___ INFORMATION PROVIDED ___

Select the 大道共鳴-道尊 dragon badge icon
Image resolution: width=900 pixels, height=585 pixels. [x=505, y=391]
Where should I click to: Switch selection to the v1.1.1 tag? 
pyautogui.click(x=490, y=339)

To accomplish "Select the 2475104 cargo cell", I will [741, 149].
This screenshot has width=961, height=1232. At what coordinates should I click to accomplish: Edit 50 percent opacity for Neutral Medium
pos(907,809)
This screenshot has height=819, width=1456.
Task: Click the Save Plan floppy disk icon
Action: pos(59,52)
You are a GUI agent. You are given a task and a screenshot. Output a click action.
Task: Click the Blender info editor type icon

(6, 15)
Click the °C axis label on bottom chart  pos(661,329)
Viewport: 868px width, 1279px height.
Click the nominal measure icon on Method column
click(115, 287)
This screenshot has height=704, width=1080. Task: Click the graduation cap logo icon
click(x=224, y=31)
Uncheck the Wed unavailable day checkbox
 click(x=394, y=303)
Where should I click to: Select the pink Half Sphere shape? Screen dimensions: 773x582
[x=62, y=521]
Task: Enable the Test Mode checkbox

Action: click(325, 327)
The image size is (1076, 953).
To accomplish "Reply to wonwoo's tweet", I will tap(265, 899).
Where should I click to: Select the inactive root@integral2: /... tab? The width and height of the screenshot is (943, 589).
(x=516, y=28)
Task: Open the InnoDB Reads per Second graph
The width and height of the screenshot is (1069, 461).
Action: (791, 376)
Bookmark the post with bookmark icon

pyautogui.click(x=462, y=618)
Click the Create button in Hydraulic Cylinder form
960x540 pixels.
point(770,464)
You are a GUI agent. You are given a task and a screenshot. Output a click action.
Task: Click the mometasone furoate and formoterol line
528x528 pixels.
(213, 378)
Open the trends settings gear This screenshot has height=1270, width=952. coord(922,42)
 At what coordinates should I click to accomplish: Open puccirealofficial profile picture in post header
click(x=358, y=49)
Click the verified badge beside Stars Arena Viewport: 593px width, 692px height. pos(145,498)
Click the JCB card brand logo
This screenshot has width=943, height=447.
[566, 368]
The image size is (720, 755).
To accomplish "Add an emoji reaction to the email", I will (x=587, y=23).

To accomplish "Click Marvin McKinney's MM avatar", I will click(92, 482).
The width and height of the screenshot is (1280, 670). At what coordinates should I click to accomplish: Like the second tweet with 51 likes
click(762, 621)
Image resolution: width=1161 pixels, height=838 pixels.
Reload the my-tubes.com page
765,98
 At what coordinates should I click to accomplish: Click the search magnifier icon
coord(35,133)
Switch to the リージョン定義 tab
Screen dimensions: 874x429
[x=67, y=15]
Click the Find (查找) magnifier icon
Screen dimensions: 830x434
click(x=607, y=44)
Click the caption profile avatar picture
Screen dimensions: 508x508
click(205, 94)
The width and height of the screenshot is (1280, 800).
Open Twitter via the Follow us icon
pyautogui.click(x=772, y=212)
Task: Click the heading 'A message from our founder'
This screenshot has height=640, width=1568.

___

EXERCISE OBJECTIVE: Return every line from the records above that holds the word "size".

TASK RESULT:
The image size is (1076, 953).
The image size is (720, 755).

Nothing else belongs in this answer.